Itulah mengapa ketika anggaran terbatas, prioritas pendanaan pendidikan biasanya diarahkan pada STEM. Investasi di bidang STEM, katanya, sangat penting bagi pertumbuhan ekonomi. Ini didasarkan pada beberapa asumsi.
Pertama, kita sedang bersaing dengan negara lain dalam hal keterampilan ilmiah dan teknis, dan kita tertinggal. Kedua, sains dan humaniora dimasukkan ke dalam permainan zero-sum: jika STEM sangat penting, maka mata pelajaran lain pasti kurang penting.
Ketiga, universitas dipandang bukan bagian dari “dunia nyata”, melainkan suatu fase yang mempersiapkan mahasiswa untuk menghadapi dunia nyata. Universitas hanyalah penunjang karier yang menjanjikan bagi lulusannya, dan itu ada di bidang STEM.
Humaniora dianggap sebagai embel-embel yang tak berguna, sehingga dapat dipangkas untuk memastikan negara kita tetap kompetitif dalam ekonomi global. STEM, sebaliknya, membuat setiap lulusan “siap kerja di hari pertama”.
Meski begitu, saya pikir pengagungan STEM seperti itu justru dapat menyempitkan peluang kita di masa depan. Bahkan, meminta mahasiswa untuk mendasarkan jurusannya pada tebakan apa yang akan dihargai oleh pasar kerja di tahun-tahun nanti acapkali tak masuk akal.
Ada beberapa tren yang konsisten. Keperawatan, misalnya, tetap menjadi pilihan yang solid bagi mereka yang menghindari risiko. Namun, jurusan lain mungkin tergolong rentan. Gelar ilmu komputer, walau naik cepat, sudah pernah jatuh sekali setelah kejatuhan dot-com.
Jadi, jika ada yang menjamin bahwa gelar sarjana ilmu komputer akan mudah memperoleh pekerjaan dalam dua-tiga tahun ke depan, sebaiknya kita tetap menggaruk-garuk kepala dan menahan kesimpulan. Tak ada yang benar-benar tahu bagaimana kondisi masa depan.
Memang, ada serangkaian studi yang memperkirakan bahwa pekerjaan yang fungsinya paling mirip dengan komputer adalah pekerjaan yang paling mungkin diotomatisasi. Tapi bidang mana yang tepatnya akan digantikan oleh mesin, tak ada yang benar-benar tahu.

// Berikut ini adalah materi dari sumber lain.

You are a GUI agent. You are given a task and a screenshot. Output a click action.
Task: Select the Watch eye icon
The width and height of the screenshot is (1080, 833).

Sebuah studi dari Universitas Oxford mungkin membantu. Mereka memeriksa pekerjaan apa saja yang rentan diotomatisasi dan kemahiran macam apa yang kemungkinan sangat berguna di masa depan. Kesimpulan mereka sederhana: kreativitas dan keterampilan sosial.
Ironisnya, fokus pada STEM semata, seperti yang ditekankan belakangan ini, tak mendorong daya kreatif dan justru mengisolasi pikiran pelajar. Pemikiran kritis dan kreatif ditumbuhkan oleh pendidikan umum, sejenis perpaduan kompleks antara saintek dan humaniora.
Paparan terhadap berbagai bidang menghasilkan sinergi dan pemupukan silang. Demikianlah, tentu saja, STEM merupakan komponen penting dalam pendidikan kita, tapi begitu juga seni, filsafat, dan sejarah.